> PROBLEM DESCRIPTION
Please set down only the lines running from the one with "Given: Click the Jeep Perú page name header" through the last line of the entries, exactly as written and without any pictures.

[Collected data]
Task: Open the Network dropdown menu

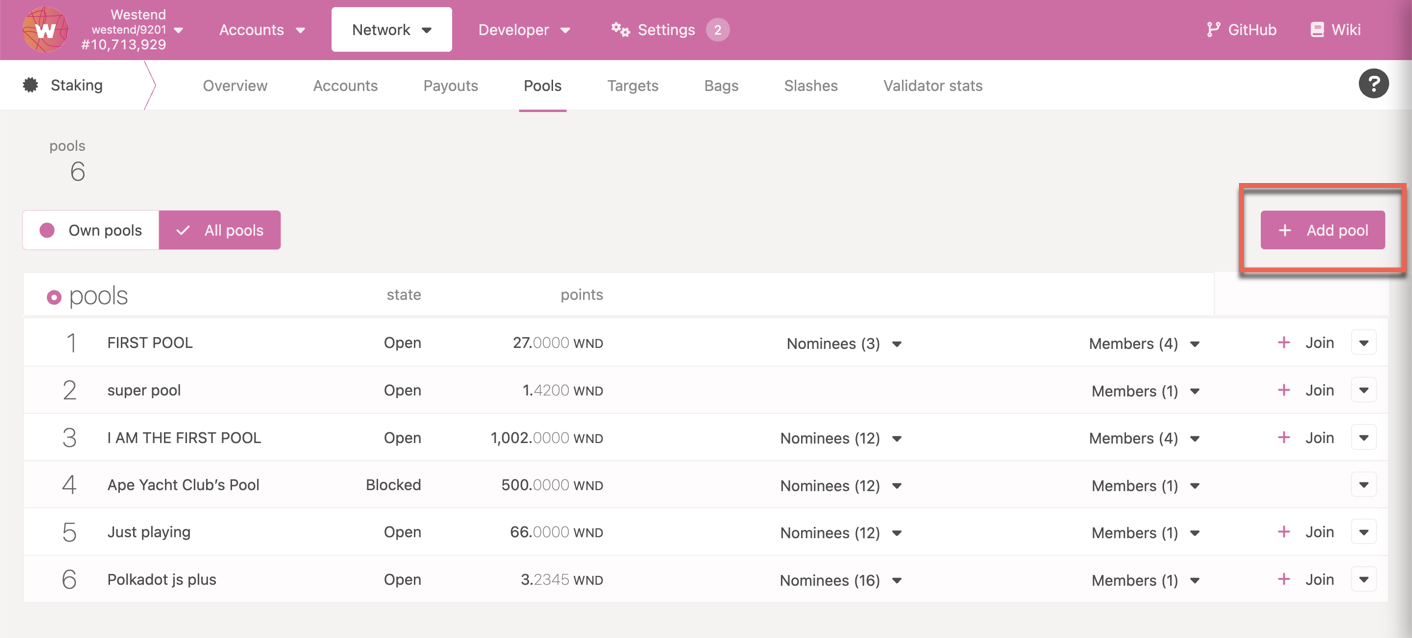Action: click(x=391, y=29)
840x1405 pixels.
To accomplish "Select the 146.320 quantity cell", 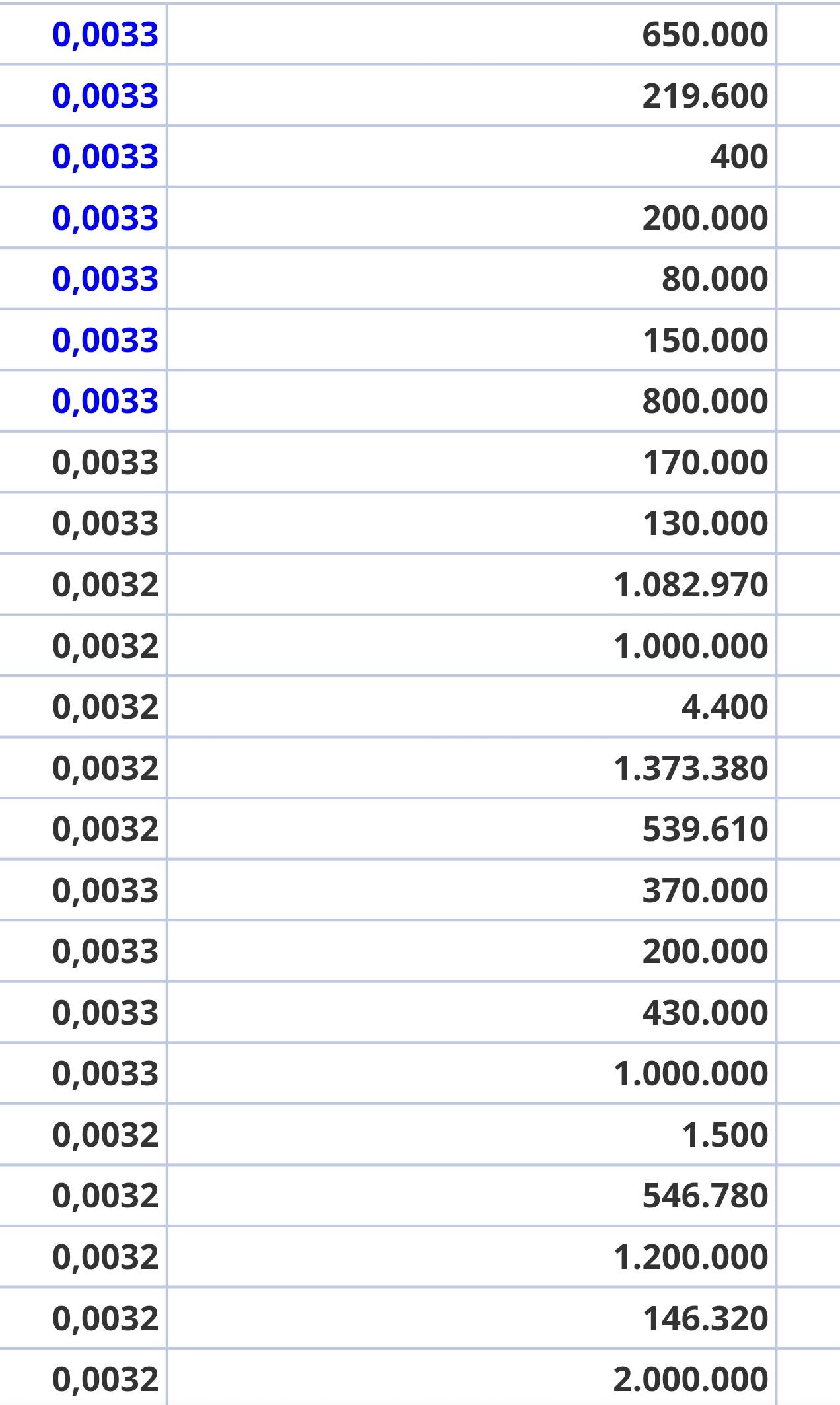I will 472,1318.
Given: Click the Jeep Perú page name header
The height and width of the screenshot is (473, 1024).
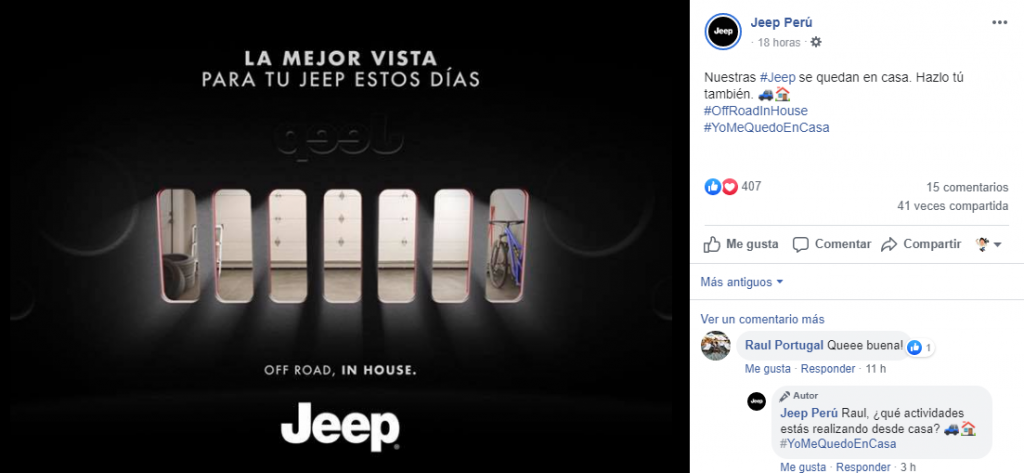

> RESULT
Given: Click the Jeep Perú page name header
The height and width of the screenshot is (473, 1024).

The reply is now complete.